The Proposal Must Show What & How the Solutions Are Delivered
The deliverable section goes further into another level of decomposition about what your project’s going to deliver. It talks about the artifacts which your project will deliver and how those will be delivered, in terms of what the client can expect. A deliverable might be… as an example, for a call center project. You are delivering new computer telephony integration.
The Proposal Must Show How Success is Measured
Success criteria are very important to outline in the project proposal. You need to be able to have smart success criteria which means it’s specific, measurable, achievable, realistic and timely. These success criteria, once they are met, give the project owners, the decision makers and the stakeholders 100% confidence that your project has achieved success. It’s important that you list out those criteria that everyone is looking for your project to deliver.
The Proposal Must Show Deadlines, the Plan & the Approach
The next sections talk about how your project is going to achieve the deliverables, success criteria and benefits. In here is where your deadlines are listed and where the project plan comes together. Are you going to use external vendors? Are you going to use internal staff? Are you going to use an agile approach to deliver that project or are you going to use a more traditional waterfall method to enable your project to deliver on its deliverables?
The Proposal Must Show Costs & Value Created by the Deliverables
The last proposal section consists of the project costs and budget. Here’s where you pull it all together. Where you show the funding plan for that project and how it’s going to achieve its deadlines against those deliverables and for the dollar value.

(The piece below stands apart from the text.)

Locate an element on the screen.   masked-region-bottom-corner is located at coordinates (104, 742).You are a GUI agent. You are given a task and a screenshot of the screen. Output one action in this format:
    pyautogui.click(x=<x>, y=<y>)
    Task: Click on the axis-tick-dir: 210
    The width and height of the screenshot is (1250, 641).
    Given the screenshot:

Keep the Proposal Short & Concise
If you find that you are getting into a lot of detail that runs past let’s say two pages, I think it’s really important to take the time and consolidate all the main project goals from the proposal sections into an executive summary.

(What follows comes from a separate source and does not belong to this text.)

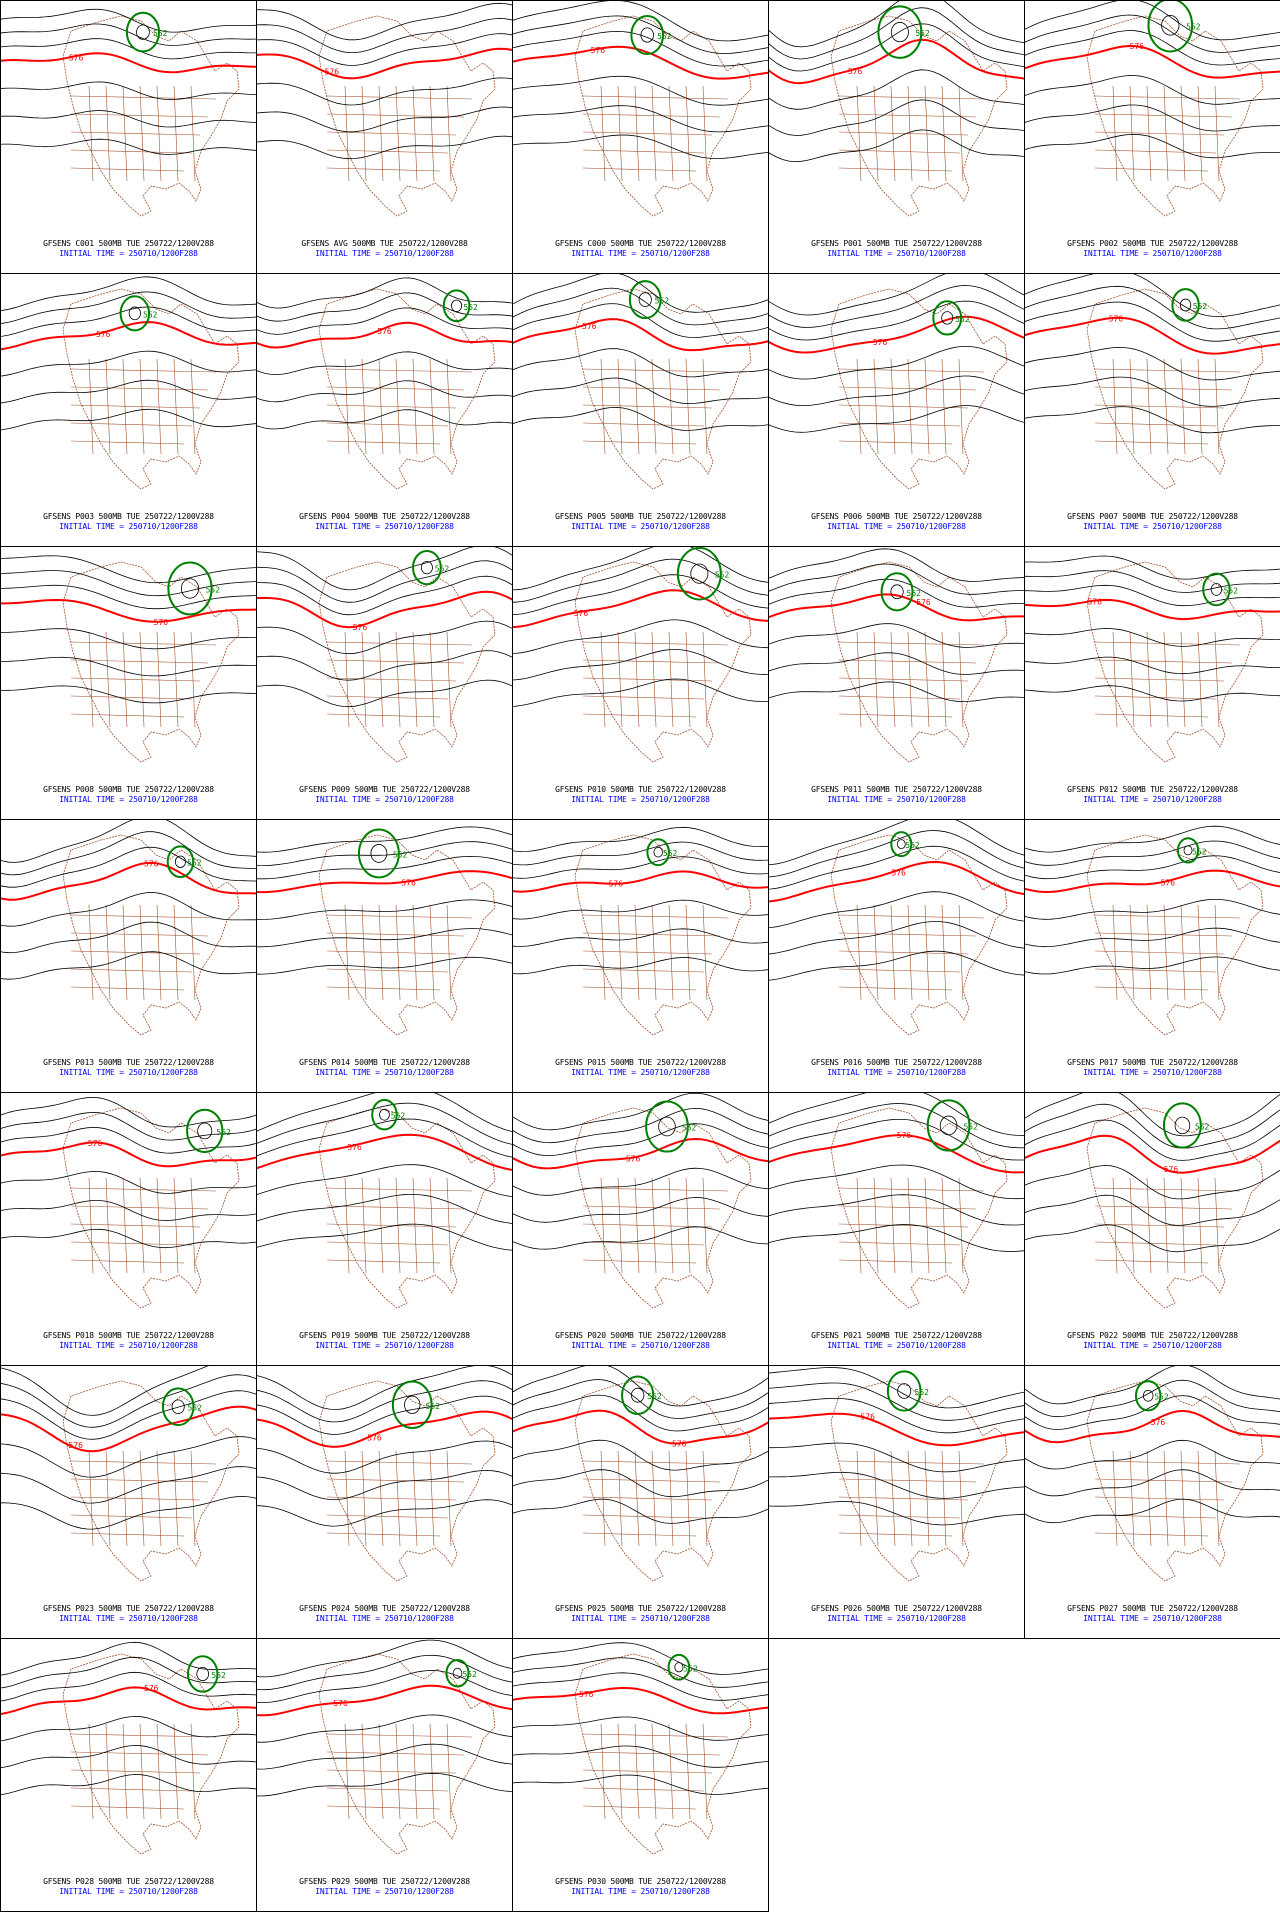 This screenshot has height=1912, width=1280. What do you see at coordinates (901, 844) in the screenshot?
I see `low-center` at bounding box center [901, 844].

Put the high-level problem visions and benefits in a executive summary and make it one of the first pages in your proposal. Decision makers will take time to look at your executive summary to make sure that it’s something that they’re going to fund or decide that no, they are not going to fund it this year. Ensuring that the main project problems and your solution in an executive summary is really critical.

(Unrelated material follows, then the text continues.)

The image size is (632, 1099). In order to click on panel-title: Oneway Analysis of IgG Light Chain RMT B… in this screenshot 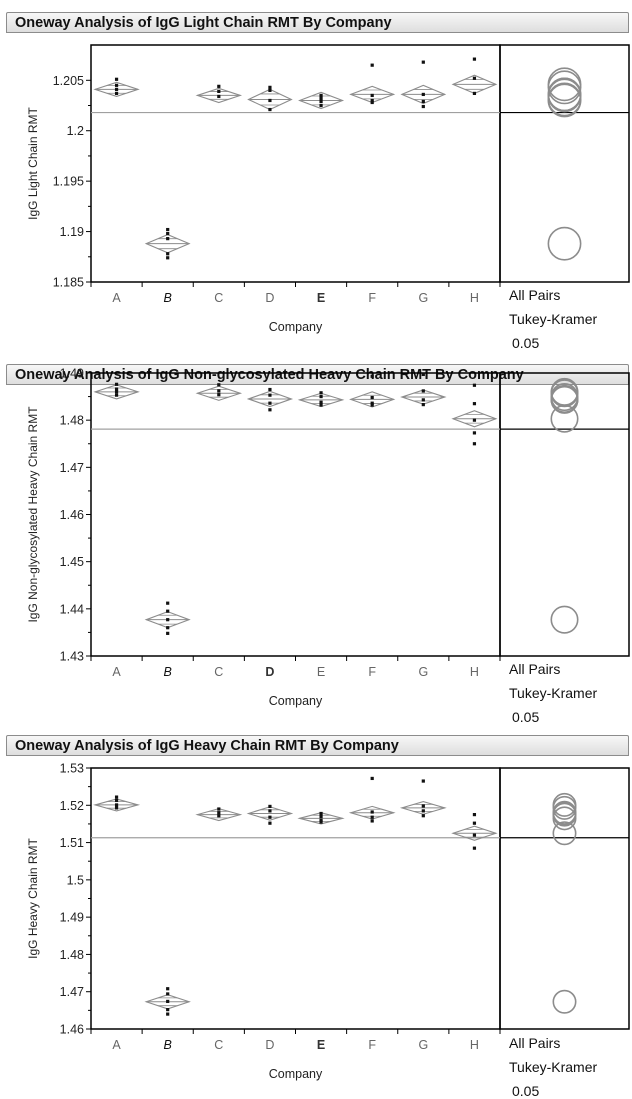, I will do `click(204, 23)`.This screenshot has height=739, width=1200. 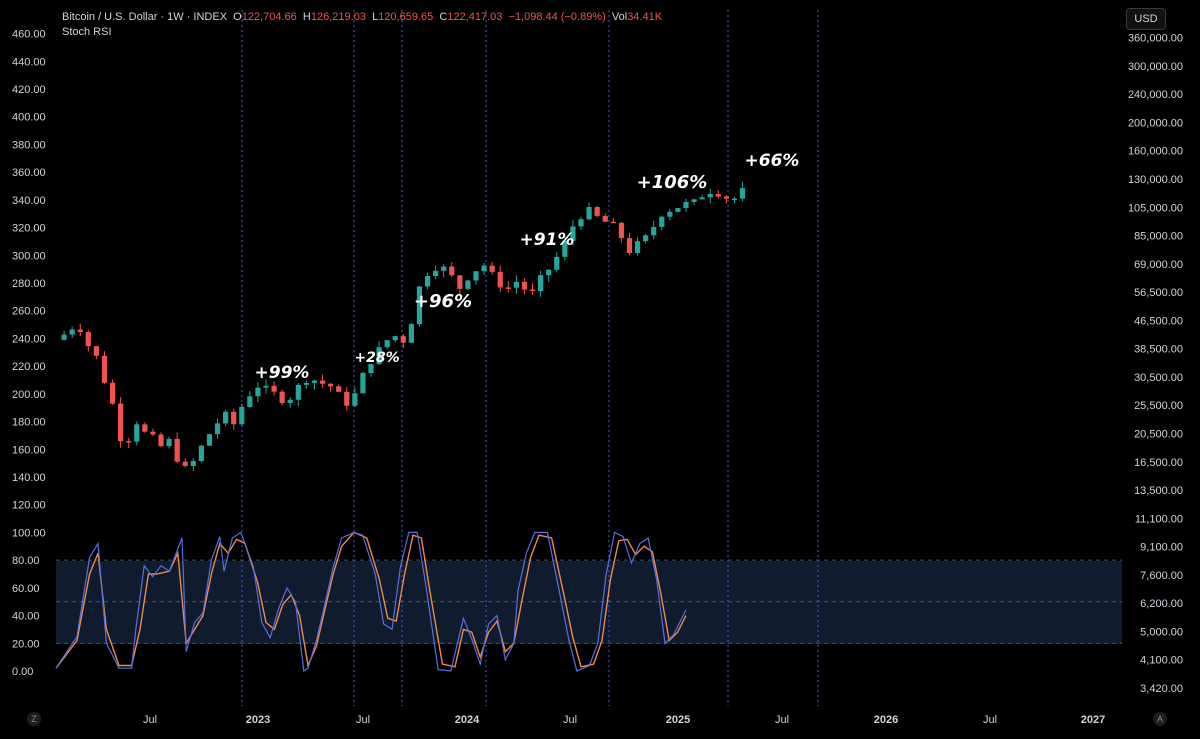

Ensure the Proposal Has Excellent Reader Flow
It’s important to remember the reader flow of the proposal. You need it to flow like a fiction book, at a simplified reading level. You need to tell a story and paint a picture and leave no stone unturned for your decision makers to ponder.
Everything needs to flow from the start of the problem down to the cost and benefits. In terms of your key themes, your project needs to be expounded upon, needs to be mentioned at the start and then further drill down throughout the rest of your project proposal.
For example, if you have items that you are introducing in your deliverables that don’t fit in with solving the problems that you have identified or fit in with the benefits that you’re going to realize, your decision makers will look at that and it will cause them to think a little bit more about your proposal in terms of does this proposal really in a tight way communicate the objectives it’s going to achieve for the organization.
How to Get the Proposal Accepted and Funded
Your project proposal is one key way for you to communicate your project’s vision and benefits to the organization. But a project proposal in itself is not going to sell your project and get it funded and resourced. Only you can do that.
As mentioned in the start, the proposal will help you sell your project and get it funded, but really you need to be out there actively lobbying for that project to get it off the ground.